Любой, даже сугубо гражданский, понимает, что такое находиться на высотке. Зелёные поля - Израиль. Белые строения- база разделительных сил ООН. Чёрная ломаная линия вокруг строений и дальше это пограничный забор.
Отсюда австрийцы решили вывести своих военнослужащих. Несколько мин упали прямо на эти поля и последовало заявление австрийского руководства: «Свободы передвижения в этом районе более не существует. Уровень угрозы для австрийских солдат достиг недопустимого уровня. События этого утра показали, что выжидательная позиция более не является оправданной». Канцлер Австрии и его заместитель пришли к выводу, что передвижение и снабжение австрийских войск на Голанских высотах не могут быть обеспечены. 6-го июня сирийские повстанцы захватили единственный переход на границе Сирии с Израилем на Голанских высотах. Он находится слева на снимке, около сторожевой башни. Продержали они переход всего несколько часов. Бедолаги миротворцы оказались отрезанными от снабжения с израильской стороны.
Серое поле это то, что осталось от старого городка Эль-Кунейтра.
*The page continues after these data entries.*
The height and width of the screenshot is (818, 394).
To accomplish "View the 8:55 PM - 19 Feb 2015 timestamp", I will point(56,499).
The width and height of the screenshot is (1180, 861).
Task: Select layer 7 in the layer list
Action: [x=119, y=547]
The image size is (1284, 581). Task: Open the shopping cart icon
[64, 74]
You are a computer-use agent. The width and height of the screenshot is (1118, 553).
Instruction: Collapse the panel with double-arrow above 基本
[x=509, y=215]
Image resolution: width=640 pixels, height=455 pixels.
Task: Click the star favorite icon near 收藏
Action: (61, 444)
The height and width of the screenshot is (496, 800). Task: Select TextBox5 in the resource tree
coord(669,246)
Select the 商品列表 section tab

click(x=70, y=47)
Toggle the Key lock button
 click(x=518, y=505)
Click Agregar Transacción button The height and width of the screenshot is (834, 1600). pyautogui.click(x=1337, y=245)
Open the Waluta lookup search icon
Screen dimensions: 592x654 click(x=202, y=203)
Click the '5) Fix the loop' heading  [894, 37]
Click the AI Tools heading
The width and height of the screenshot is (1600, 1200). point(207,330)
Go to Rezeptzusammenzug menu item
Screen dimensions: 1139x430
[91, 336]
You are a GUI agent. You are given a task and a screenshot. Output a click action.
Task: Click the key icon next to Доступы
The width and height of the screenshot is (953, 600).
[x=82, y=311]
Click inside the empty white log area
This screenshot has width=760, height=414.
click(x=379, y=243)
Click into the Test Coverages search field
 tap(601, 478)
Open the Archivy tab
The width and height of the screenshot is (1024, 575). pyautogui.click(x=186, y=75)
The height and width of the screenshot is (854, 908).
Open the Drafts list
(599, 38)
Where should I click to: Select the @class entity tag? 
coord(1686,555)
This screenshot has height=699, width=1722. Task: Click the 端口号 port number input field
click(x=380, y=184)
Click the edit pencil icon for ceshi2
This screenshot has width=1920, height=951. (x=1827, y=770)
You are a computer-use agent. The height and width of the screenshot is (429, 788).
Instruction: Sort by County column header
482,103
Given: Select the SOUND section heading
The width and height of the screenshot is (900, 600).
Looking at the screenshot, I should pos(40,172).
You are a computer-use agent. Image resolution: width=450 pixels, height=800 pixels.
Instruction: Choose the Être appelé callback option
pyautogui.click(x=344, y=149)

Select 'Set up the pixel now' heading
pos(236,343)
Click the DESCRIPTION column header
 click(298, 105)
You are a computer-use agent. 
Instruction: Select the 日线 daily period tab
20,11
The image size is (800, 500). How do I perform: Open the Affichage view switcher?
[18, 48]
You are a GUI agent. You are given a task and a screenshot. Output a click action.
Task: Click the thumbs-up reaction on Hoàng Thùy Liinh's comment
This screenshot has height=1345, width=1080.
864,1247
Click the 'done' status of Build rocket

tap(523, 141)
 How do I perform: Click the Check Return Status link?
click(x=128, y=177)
Во время войны Судного дня в 1973 г. в Кунейтре сконцентрировалась очень большая часть сирийской военной мощи. Поселение полностью было разрушено. Сирийцы не стали его восстанавливать. Построили город дальше. 12-ти километровая полоса в этом месте, захваченная Израилем, была передана ООН для создания демилитаризованной буферной зоны. Здесь нет пограничной зоны как в СССР. Когда в 20-ти километровую зону нельзя было ни войти, ни въехать без разрешительных документов. Повстанцы приносят своих раненых к пограничному забору. ООНовцы тоже передавали израильтянам раненых сирийцев. В кармане одного из них нашли записку на арабском языке. Текст гласил: "Здравствуйте, благородный хирург. Раненому 28 лет. Пуля попала ему в грудь, в результате чего раздроблены несколько ребер, и их фрагменты повредили печень и диафрагму. Были произведены вскрытие груди и живота для прекращения внутреннего кровотечения и снижения нагрузки на печень. Печень зашить не удалось. На желудок наложена давящая повязка. Пациент находится под наблюдением с 8 июня. Врачи полагают, что необходимо хирургическое вмешательство для анализа печени и удаления давящей повязки. Пожалуйста, сделайте, что необходимо. Заранее благодарю". Затем приводится список лекарств, которыми лечили пациента, и имя сирийского врача. После этого следует фраза: "Гражданская война – сложная вещь. Следует отметить, что, несмотря на то, что вас рисуют в качестве врага, о вас распространяется добрая молва". Добрая молва в российских СМИ превращается в ругательства.
Никак не доберусь до вишни. Надеюсь дать ещё один пост, на этот раз с картинками из сада.